Machine Learning
Hybrid recommender system combining collaborative and content-based filtering using deep learning for personalized Steam game recommendations.
This project implements a production-ready hybrid recommender system for Steam games that combines collaborative filtering and content-based filtering approaches using deep learning. The system provides personalized game recommendations to users based on their gaming history, preferences, and similarity to other users.
The recommender uses a PyTorch-based neural network architecture called DynamicHybridRecommender that simultaneously predicts both recommendation probability and expected playtime. The system addresses key challenges in recommender systems including the cold-start problem, data sparsity, and recommendation diversity through multiple sophisticated recommendation strategies.
The system follows a three-tier architecture with a Next.js frontend, FastAPI backend, and PyTorch model layer. The backend serves RESTful APIs for various recommendation strategies while the frontend provides a Steam-like UI for interactive exploration of recommendations.
graph TB
Frontend[Next.js Frontend] -->|HTTP/REST API| Backend[FastAPI Backend]

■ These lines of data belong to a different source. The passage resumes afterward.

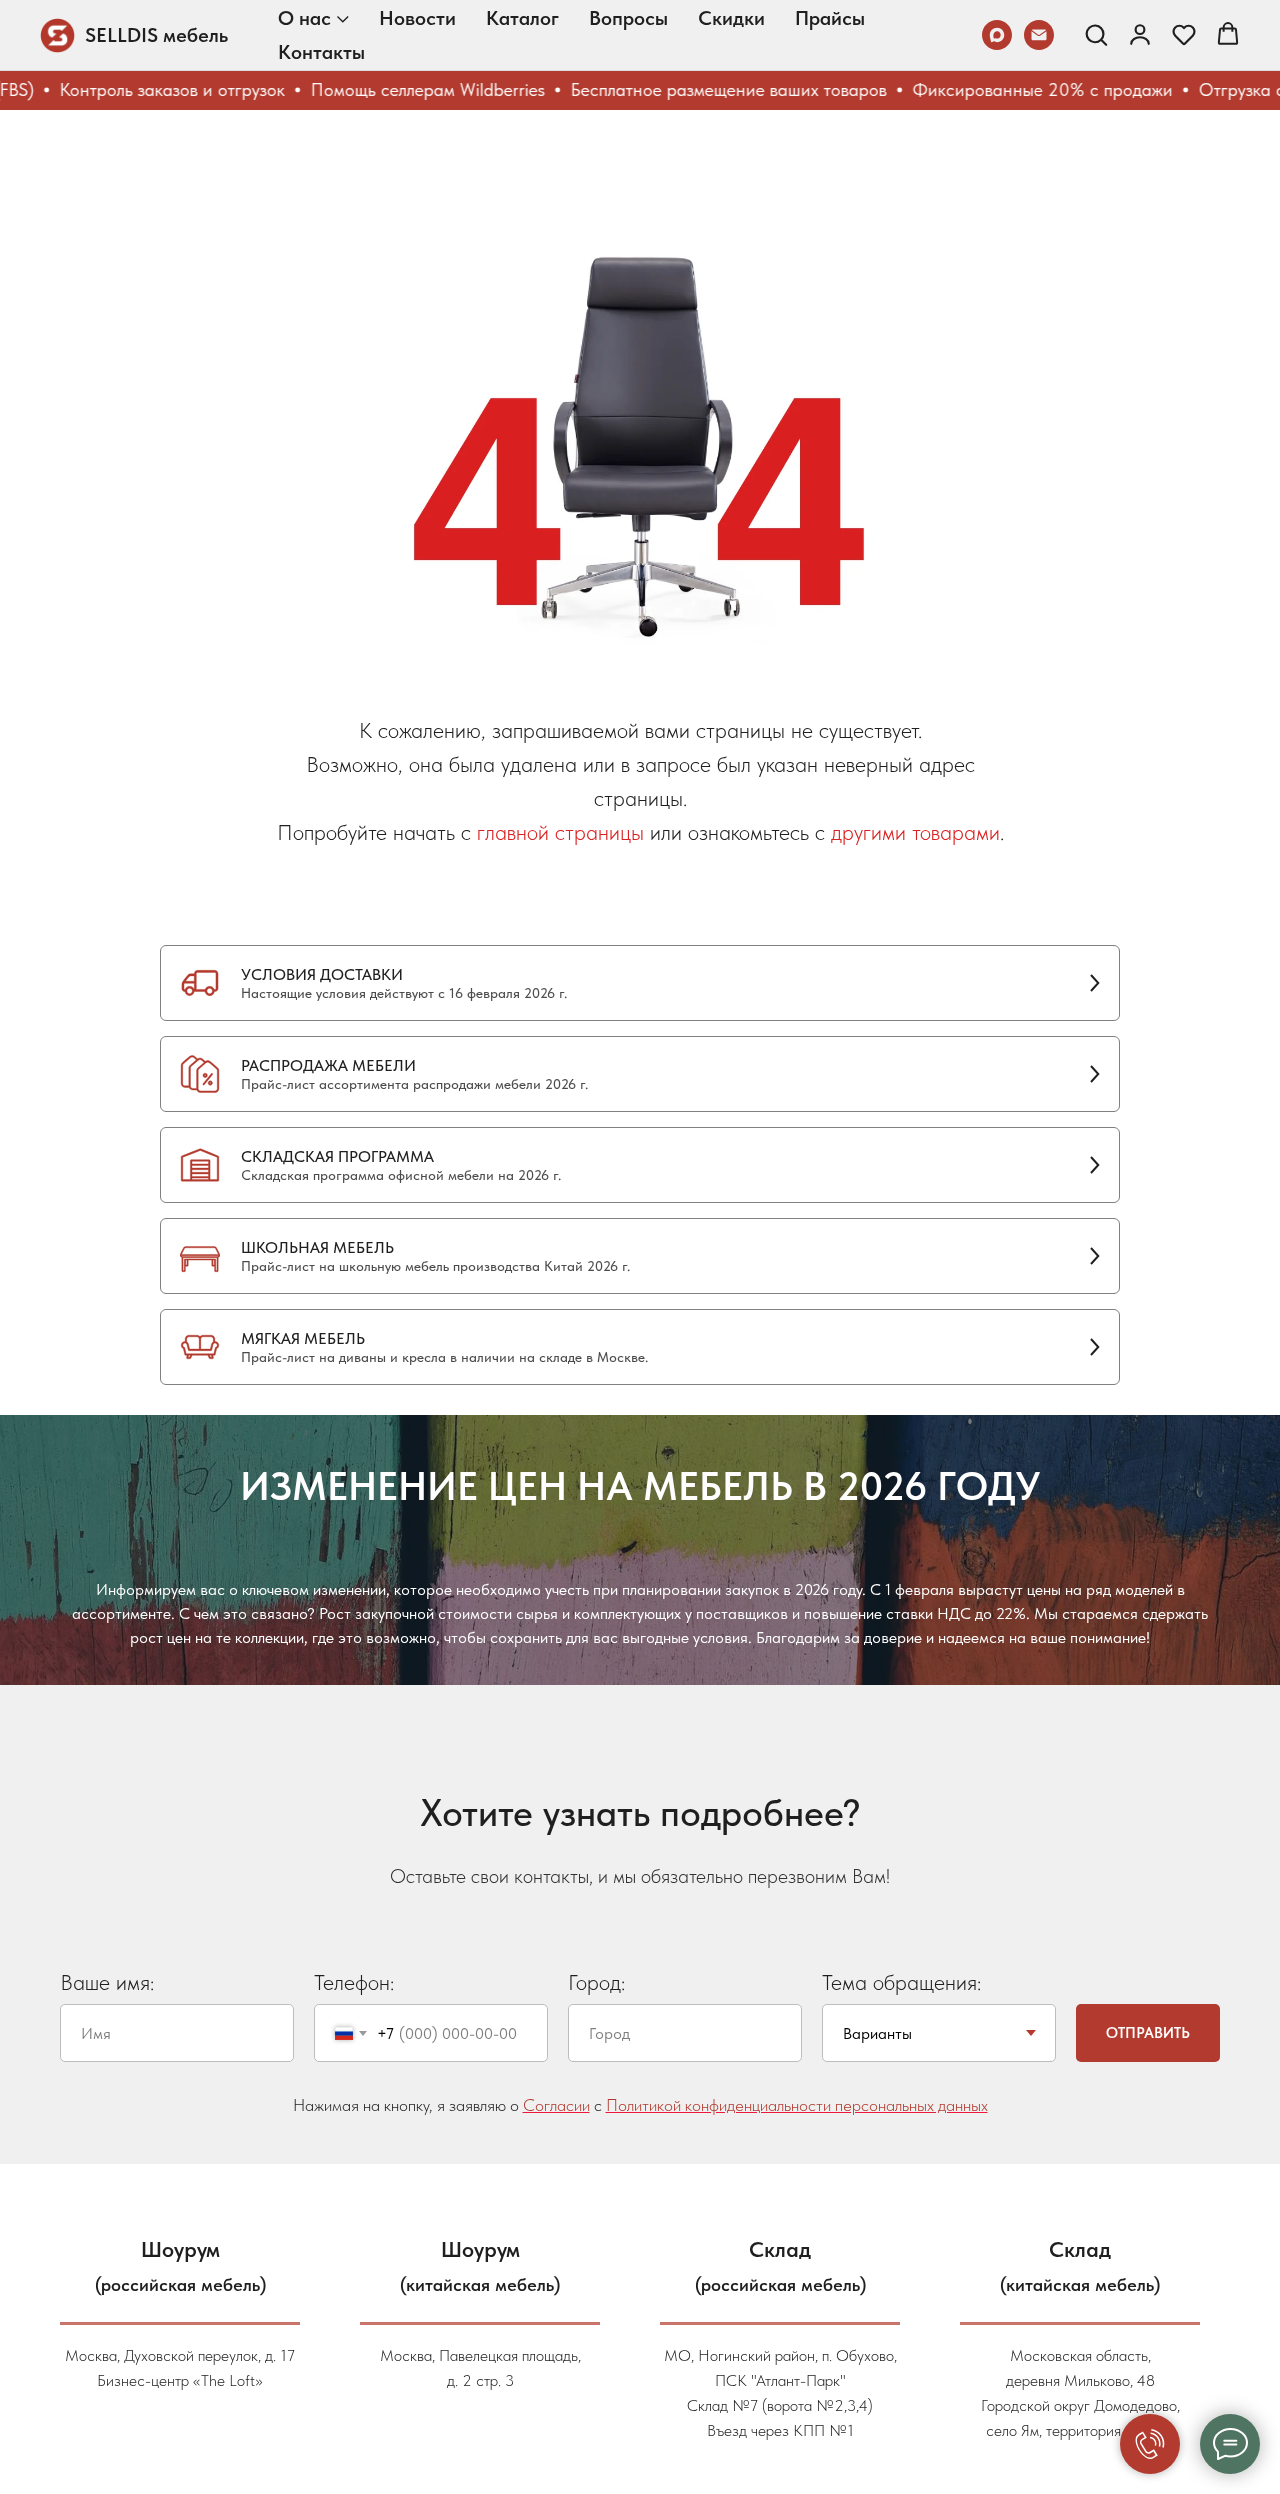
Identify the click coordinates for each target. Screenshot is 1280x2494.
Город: (596, 1982)
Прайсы (830, 18)
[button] (1096, 34)
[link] (1140, 34)
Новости (417, 18)
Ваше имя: (107, 1982)
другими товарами (915, 832)
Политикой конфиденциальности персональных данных (797, 2105)
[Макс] (997, 35)
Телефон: (354, 1982)
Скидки (731, 18)
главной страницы (560, 832)
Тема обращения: (901, 1982)
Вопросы (628, 18)
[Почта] (1039, 35)
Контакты (321, 52)
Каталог (522, 18)
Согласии (556, 2105)
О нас (304, 18)
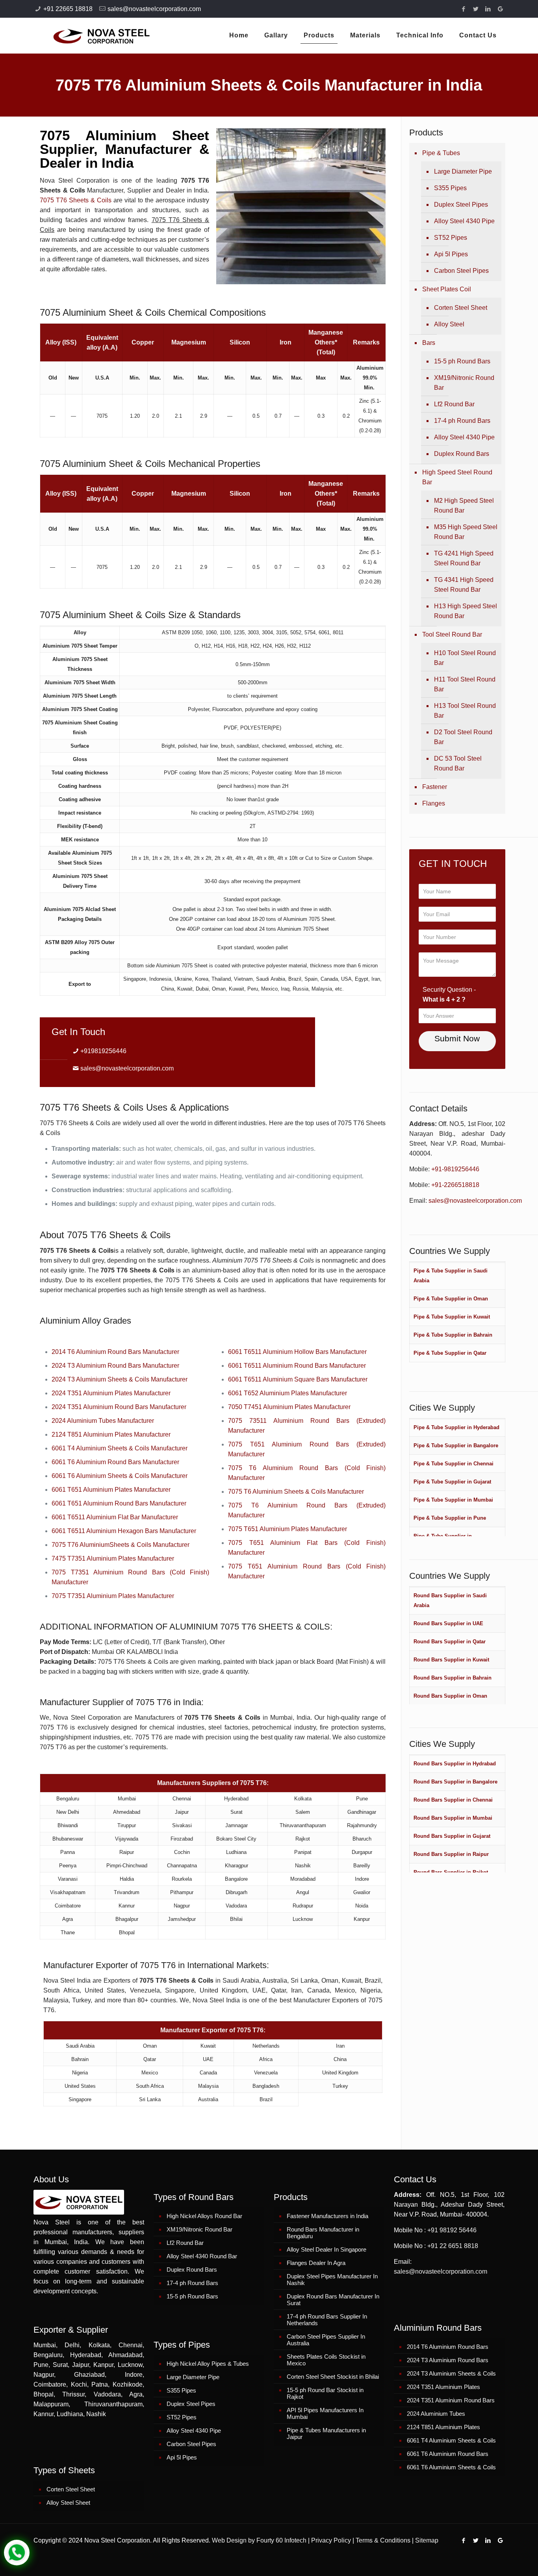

Backend -->|Model Inference| Model[PyTorch Model<br/>DynamicHybridRecommender]
Backend -->|Data Loading| DataLoader[DataLoader Service]
Model -->|Embeddings| Embeddings[User/Item Embeddings]
DataLoader -->|Steam Dataset| Dataset[(Steam Dataset)]
Backend: Python, FastAPI, PyTorch, NumPy, Pandas, scikit-learn
Frontend: Next.js, TypeScript, React, Steam-like UI components
Model: PyTorch neural network with user/item embeddings (32-dim), content features (50-dim), and dual output heads
Data Processing: k-core filtering, temporal split evaluation, MultiLabelBinarizer for tag vectors
The DynamicHybridRecommender model architecture concatenates user embeddings (32-dim), item embeddings (32-dim), and content features (50-dim reduced to 32-dim) into a 96-dimensional vector. This passes through two fully connected layers (96→64→32) with ReLU activation and dropout (0.2) before splitting into two output heads: a sigmoid output for recommendation probability and a linear output for predicted playtime.
The system uses k-core filtering (k=5) to create a dense interaction matrix, removing users/items with fewer than 5 interactions. For cold-start scenarios, the system constructs synthetic user embeddings by finding users who played similar games and computing weighted averages of their embeddings. Diversity re-ranking filters out games with cosine similarity > 0.8 to already-selected recommendations, and novelty scoring boosts less popular games. The model achieved precision@K of 0.0194, recall@K of 0.0520, and AUC-ROC of 0.6763 on the test set.